Galerie 113 Castelnaudary Alexandrine Pelpel et autres rencontres

Alexandrine Pelpel, nu allongé, argile
Alexandrine Pelpel, nu allongé, argile

A la Galerie 113 de Castelnaudary, Alexandrine Pelpel et autres rencontres révèlent la richesse artistique contemporaine dans une région qui  le cachait. Philippe Guicheney suit sa voie découvreuse d’artistes plasticiens, ce qui est en passe de faire de la Galerie 113 la deuxième spécialité de la ville après le cassoulet.

Jusqu’au 23 février il expose une artiste qui s’est définitivement consacrée à son art sur le tard (relatif, puisqu’elle a une petite quarantaine et produit depuis une dizaine d’années) … Dessins de corps entrelacés, « Rubenessesques », qui se contorsionnent, se nouent, s’étirent ou se ramassent sous les yeux du spectateur en parades, luttes, danses, extases ou douleurs d’une grande puissance imaginative.

Les sculptures d’Alexandrine Pelpel, petites argiles de femmes, évoquent l’éternel féminin avec infiniment de douceur, au contraire de ses dessins. L’éternel féminin depuis la préhistoire, en faut !

 Quant à ses pommes, tableaux récents aux formes et volumes érotiques et couleurs « déconcertantes » comme le dit la Galerie, elles s’inscrivent en droite ligne dans la sensualité exprimée de l’artiste. Et ses couleurs ajoutent une pointe de sel à leur force d’évocation.

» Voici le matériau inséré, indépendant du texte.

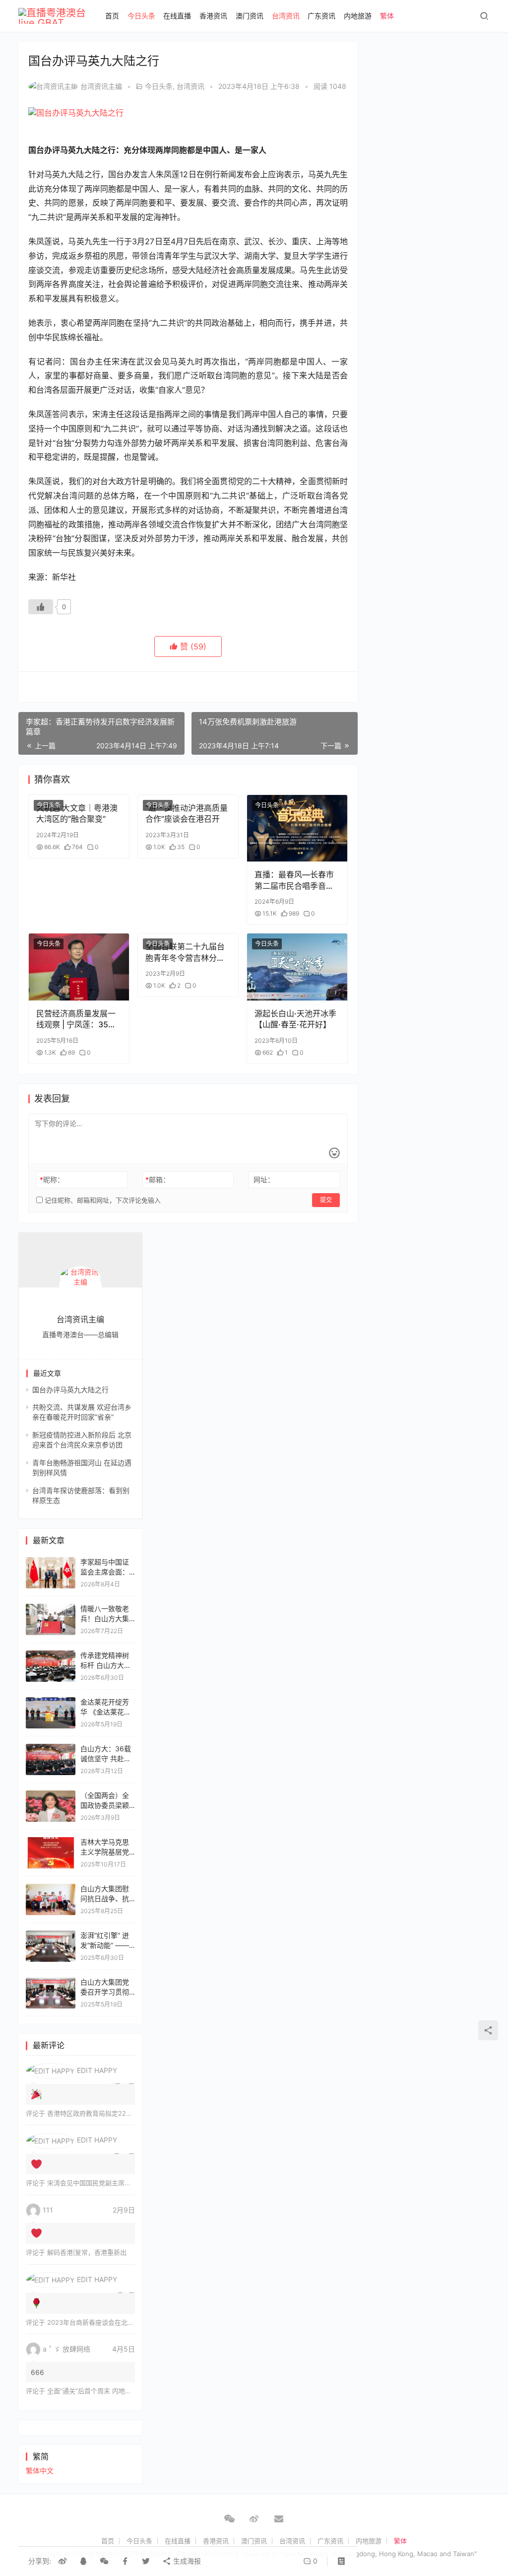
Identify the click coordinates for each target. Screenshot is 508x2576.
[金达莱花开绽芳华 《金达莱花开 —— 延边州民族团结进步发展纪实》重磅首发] (50, 1702)
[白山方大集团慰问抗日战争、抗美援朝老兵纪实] (50, 1888)
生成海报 (186, 2561)
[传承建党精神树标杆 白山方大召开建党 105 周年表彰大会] (50, 1655)
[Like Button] (40, 606)
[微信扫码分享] (104, 2561)
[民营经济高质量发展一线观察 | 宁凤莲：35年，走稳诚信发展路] (79, 967)
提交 (326, 1200)
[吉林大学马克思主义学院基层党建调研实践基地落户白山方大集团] (50, 1842)
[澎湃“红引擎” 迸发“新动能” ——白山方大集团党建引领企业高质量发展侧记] (50, 1935)
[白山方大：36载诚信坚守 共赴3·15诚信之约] (50, 1748)
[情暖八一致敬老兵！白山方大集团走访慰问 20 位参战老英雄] (50, 1608)
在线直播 (177, 15)
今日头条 (141, 15)
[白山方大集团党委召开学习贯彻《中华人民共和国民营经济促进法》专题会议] (50, 1982)
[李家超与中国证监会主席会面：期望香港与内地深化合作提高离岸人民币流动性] (50, 1562)
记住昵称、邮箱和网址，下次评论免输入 (102, 1200)
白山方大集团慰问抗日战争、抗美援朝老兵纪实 (104, 1898)
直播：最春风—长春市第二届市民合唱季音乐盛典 (294, 880)
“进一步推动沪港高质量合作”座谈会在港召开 (186, 813)
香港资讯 (213, 15)
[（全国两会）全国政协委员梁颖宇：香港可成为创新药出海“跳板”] (50, 1795)
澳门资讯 (249, 15)
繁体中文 (40, 2470)
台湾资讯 (286, 15)
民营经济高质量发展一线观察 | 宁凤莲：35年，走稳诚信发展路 (76, 1019)
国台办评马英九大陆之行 (70, 1389)
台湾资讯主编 (101, 86)
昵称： (52, 1179)
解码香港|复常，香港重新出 (87, 2252)
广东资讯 (321, 15)
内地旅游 (358, 15)
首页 (112, 15)
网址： (264, 1179)
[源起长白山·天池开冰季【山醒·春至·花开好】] (297, 967)
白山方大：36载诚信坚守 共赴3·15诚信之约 (105, 1758)
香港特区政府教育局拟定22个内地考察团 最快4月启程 (125, 2113)
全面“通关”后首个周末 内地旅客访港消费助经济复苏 (121, 2391)
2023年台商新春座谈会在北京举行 (97, 2322)
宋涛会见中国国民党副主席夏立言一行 (102, 2183)
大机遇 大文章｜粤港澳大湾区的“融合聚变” (77, 813)
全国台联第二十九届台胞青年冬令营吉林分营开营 (185, 952)
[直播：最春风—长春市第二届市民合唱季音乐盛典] (297, 828)
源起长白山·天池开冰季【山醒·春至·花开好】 (295, 1018)
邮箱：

Bref, une artiste à suivre. C’est une bretonne – noboody’s perfect – mais à attaches lauraguaises que l’on peut espérer lui voir développer, maintenant qu’elle y est découverte.

Cassoulet plus nourritures intellectuelles

 La Galerie 113 réserve bien d’autres surprises comme la rencontre avec une autre artiste venue en visiteur incognito dont le back ground (désolée pour ce terme trivial) est bien assis, polymorphe, et le talent reconnu. Je suis sûre qu’ils sont  peu nombreux les Chauriens à savoir que leur ville abrite depuis trois ans Caroline Delannoy, plasticienne, photographe, peintre, sculpteur dont les performances et installations ne demandent qu’à être plus fréquentes dans cette région. Elle travaille avec la compagnie Yikodancefaso, crée en 2006 par Gahé Bama, danseur et chorégraphe burkinabé installé lui aussi depuis trois ans dans la capitale du cassoulet où, le 05 avril au théâtre « des Trois Ponts », il donnera un de ses spectacles – danse contemporaine africaine-  : intitulé « Sois réel ».

Preuve que la vie attire la vie :  la Galerie 113  devait ouvrir  ses murs à La Petite Plume, vraie librairie courageusement installée dans cette zone peu visitée. Eric Gethers devait y dédicacer  « Les baleines se baignent nues ».

Comme quoi, en sus du cassoulet, on peut déguster, à Castelnaudary, des nourritures tant cérébrales qu’émotionnelles.

 

  • A venir à la Galerie 113 :

Mars, à l’affiche Sybille Prange, peintre berlinoise qui ne sera une découverte que pour les visiteurs locaux. A ne pas manquer !

Avril, Karine Sansery.

Mai, La Galerie 113 hors les murs : à Béziers avec Juandez, sa figure emblématique. dans ses murs elle exposera Monsalve.

Juin, Donjacourt.

Juillet, Henri Terres.

Septembre, Collectif nu avec tous les artistes de la galerie.